LOS ANGELES (CBSLA.com) — On-location feature filming is the highest it has been in years in Los Angeles.
Feature film shoots grew by 12 percent in the Los Angeles area last year, making 2016 the biggest year for feature film production in Los Angeles since California introduced a film incentive program in 2009, according to a report released Tuesday by FilmL.A. (FilmL.A. measures local production by counting film permits).
“It helps us to get validation that the program is working as it was intended,” said Amy Lemisch, executive director of the California Film Commission, who oversees the state’s $330 million in film tax credits.
Total filming, which also includes TV and commercial shoots, increased 6.2 percent last year over 2015, FilmL.A. said.
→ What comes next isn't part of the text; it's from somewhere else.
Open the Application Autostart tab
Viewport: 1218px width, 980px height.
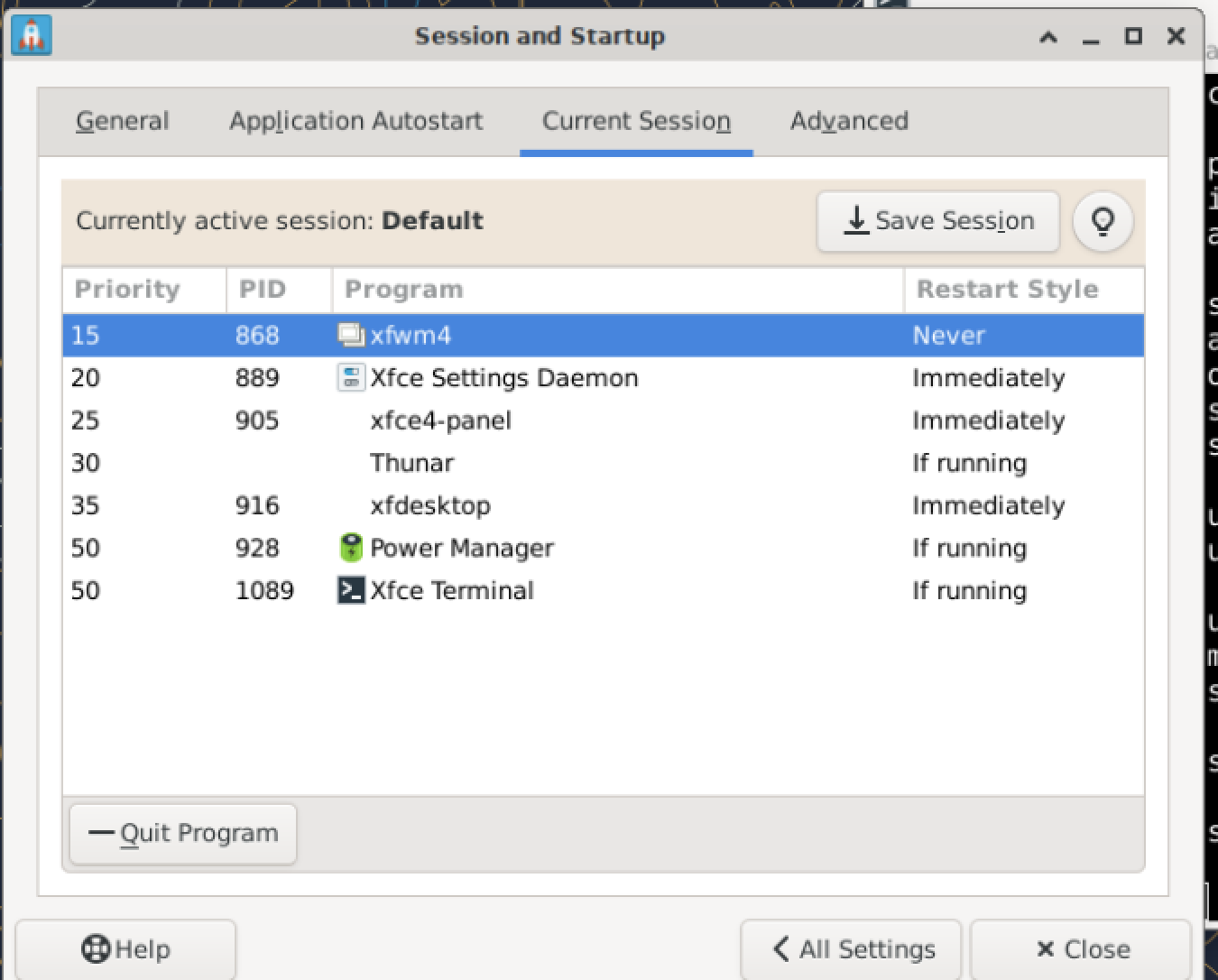pos(355,121)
City leaders and visitors to City Hall Wednesday got some living proof as Johnny Depp was spotted filming scenes for a movie in which he plays an LAPD detective.
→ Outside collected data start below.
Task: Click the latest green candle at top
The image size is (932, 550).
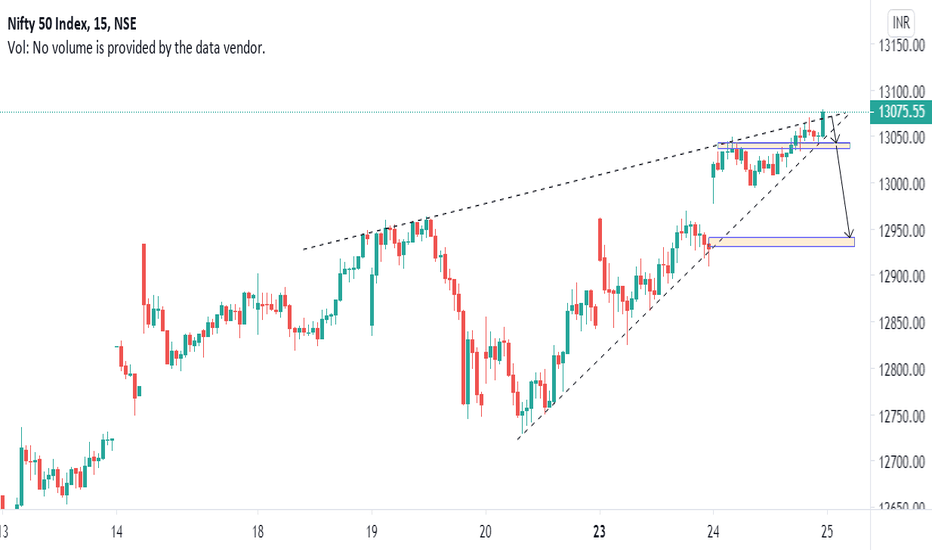Action: coord(823,124)
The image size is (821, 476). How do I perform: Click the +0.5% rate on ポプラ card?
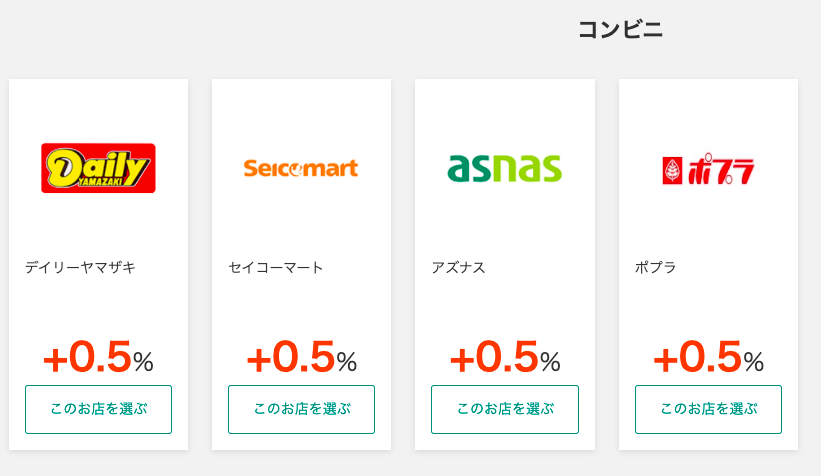point(708,358)
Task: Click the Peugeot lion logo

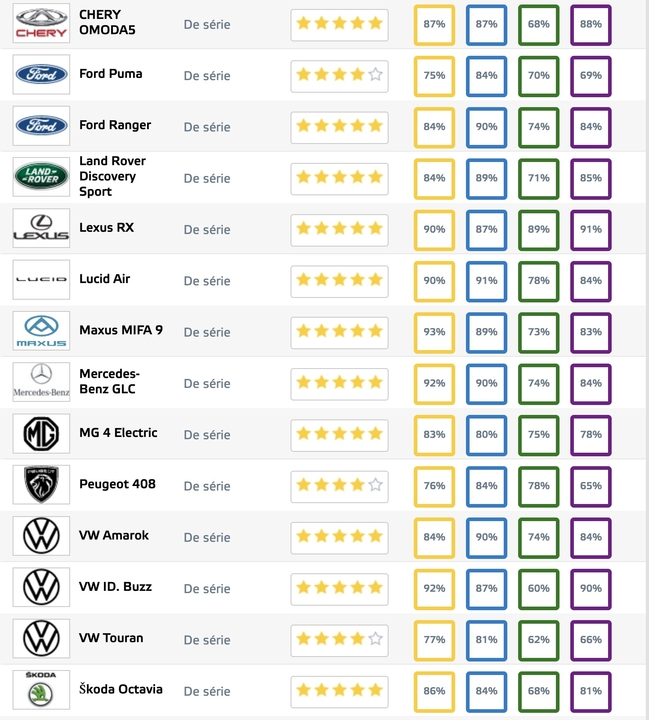Action: pos(41,485)
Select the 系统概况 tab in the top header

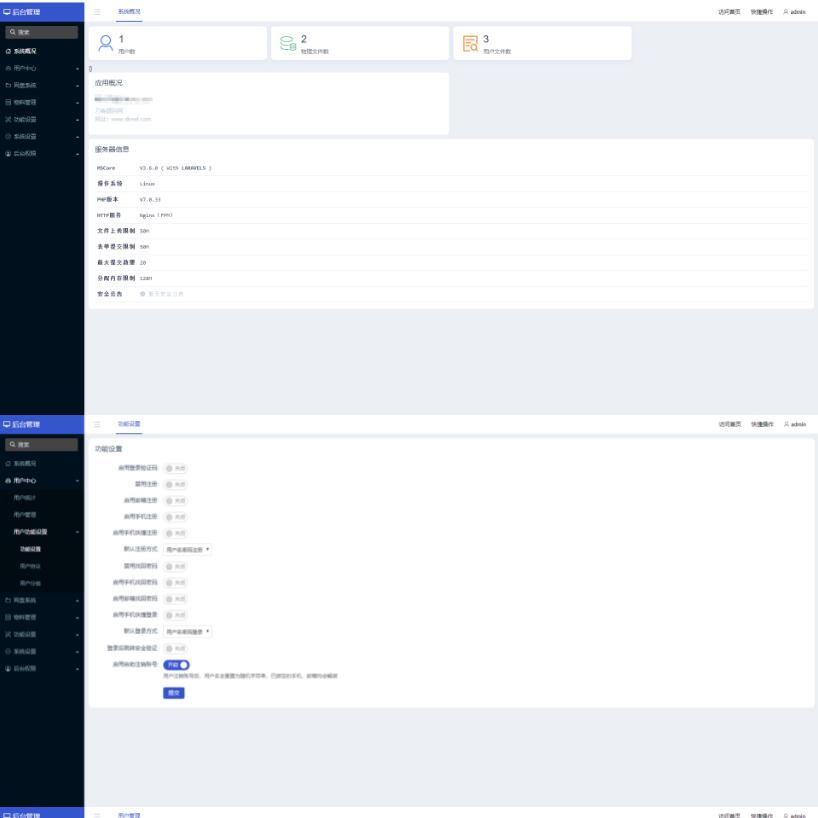129,11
Depp, famous for his roles in “Edward Scissorhands” and the “Pirates of the Caribbean” franchise, told City News Service the film is based on a 2002 book called “LAbyrinth” about the killings of rappers Tupac Shakur and Christopher Wallace — aka Biggie Smalls — in 1996 and 1997.
A publicist for the film said Depp and the crew were only scheduled to be at City Hall for one day, and also recently filmed scenes outside Parker Center, the former downtown headquarters of the Los Angeles Police Department.
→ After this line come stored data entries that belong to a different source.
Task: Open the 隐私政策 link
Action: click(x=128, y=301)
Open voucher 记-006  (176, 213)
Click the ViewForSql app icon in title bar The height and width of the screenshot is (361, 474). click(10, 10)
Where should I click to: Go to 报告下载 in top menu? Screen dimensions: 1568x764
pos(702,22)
“LAbyrinth” was written by journalist Randall Sullivan and is based on former LAPD Detective Russell Poole’s investigation of the killings, which rocked the entertainment world when both of the top-selling rappers were gunned down within months of each other.
Depp, who is playing Poole, was sporting a mustache with his hair dyed light red and wearing a mid-90s suit as filming took place on the fourth floor overlooking City Hall’s rotunda.
Shakur was killed while riding in a car in Las Vegas on Sept. 13, 1996, and Smalls was gunned down while riding in a car on Wilshire Boulevard near the Petersen Automotive Museum in Los Angeles on March 9, 1997.
The rappers were rivals and while some theories have connected the two homicides, they have never been solved.
Poole’s book implicated several former LAPD officers in the killing of Smalls and alleged that top brass in the department shut down his investigation.
The surge in local production comes as states such as Georgia and New York try to lure film productions away from California with tax incentives.
Such competing incentive programs have largely been blamed for LA’s loss of film shoots in recent years.
Now, those projects appear to be returning. Seven series, including HBO’s “Ballers” have recently relocated to California, CBS2’s Brittney Hopper reports.